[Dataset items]
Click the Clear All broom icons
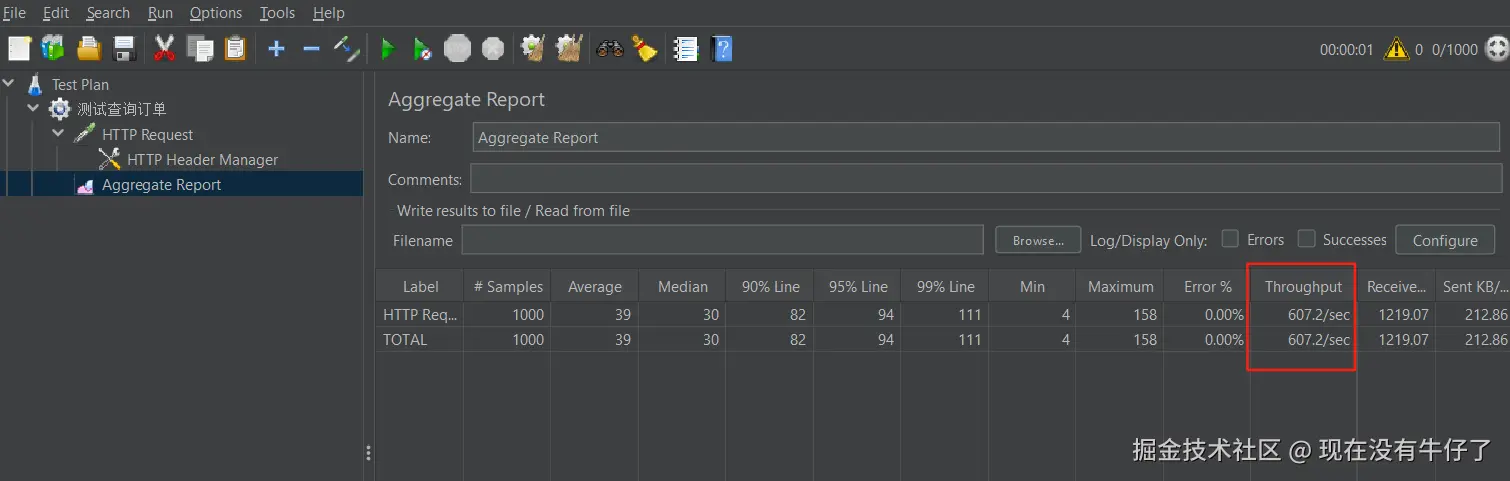The height and width of the screenshot is (481, 1510). tap(569, 47)
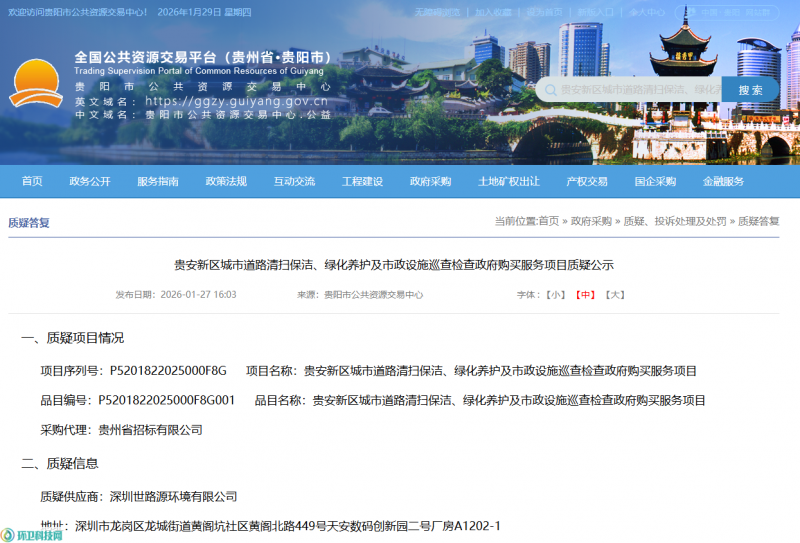This screenshot has width=800, height=543.
Task: Click 质疑、投诉处理及处罚 in the breadcrumb
Action: (674, 222)
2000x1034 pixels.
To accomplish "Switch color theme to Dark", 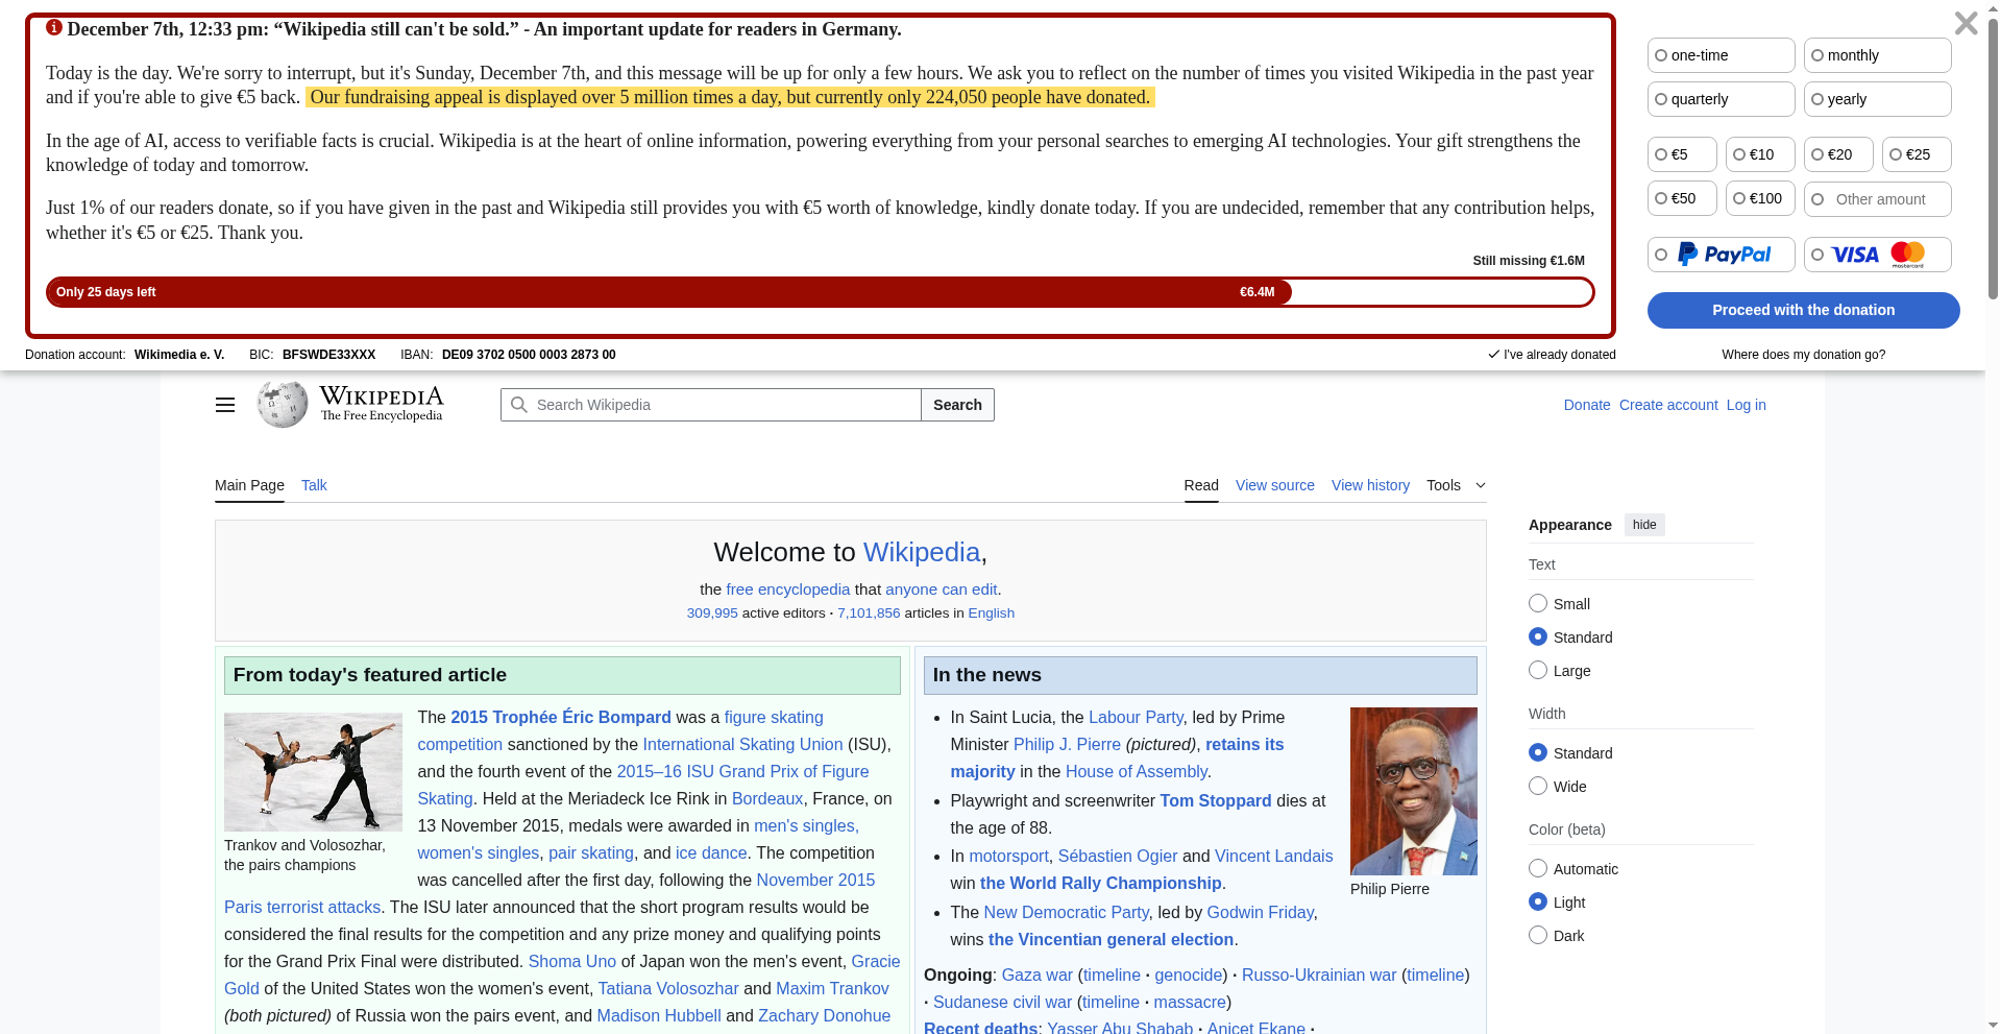I will pyautogui.click(x=1538, y=935).
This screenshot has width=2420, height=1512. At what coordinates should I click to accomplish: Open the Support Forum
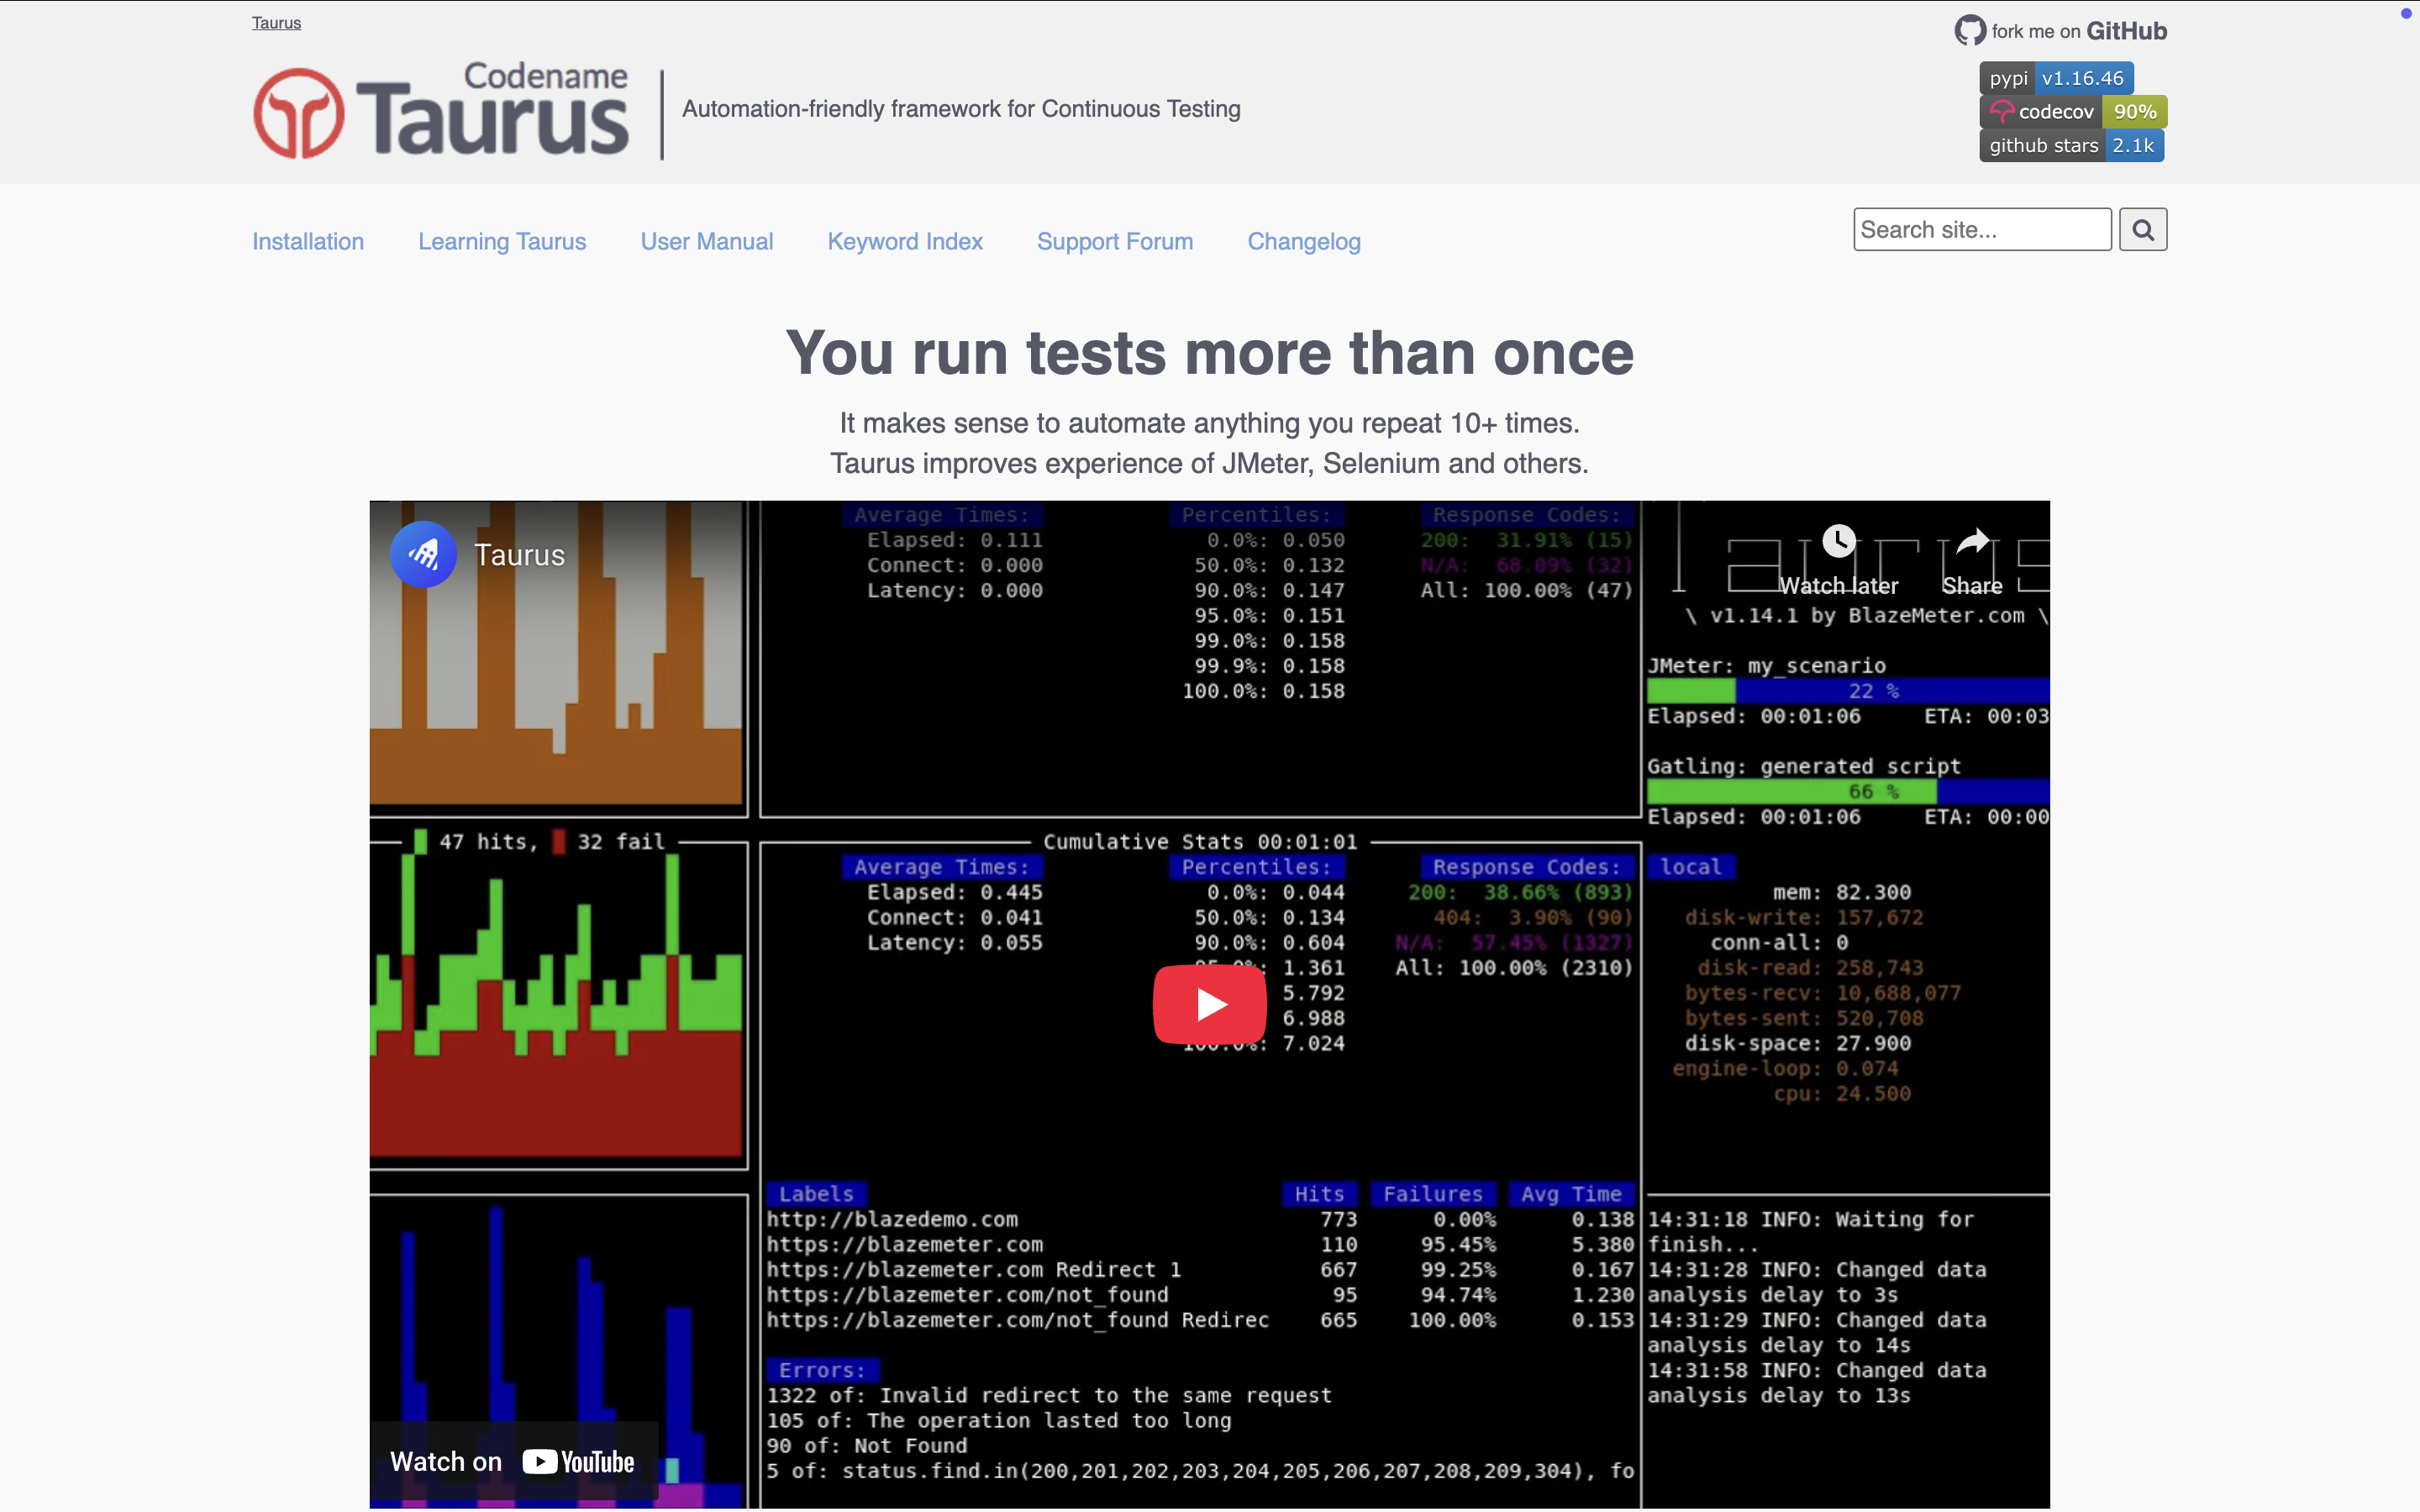pyautogui.click(x=1115, y=241)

◆ Objective
Return the material word for word, from the line containing "This screenshot has width=2420, height=1512." through the final line, leaving out the pictures.

◆ Response to this exercise
This screenshot has width=2420, height=1512. At what coordinates should I click to accomplish: Open the Support Forum
pyautogui.click(x=1115, y=241)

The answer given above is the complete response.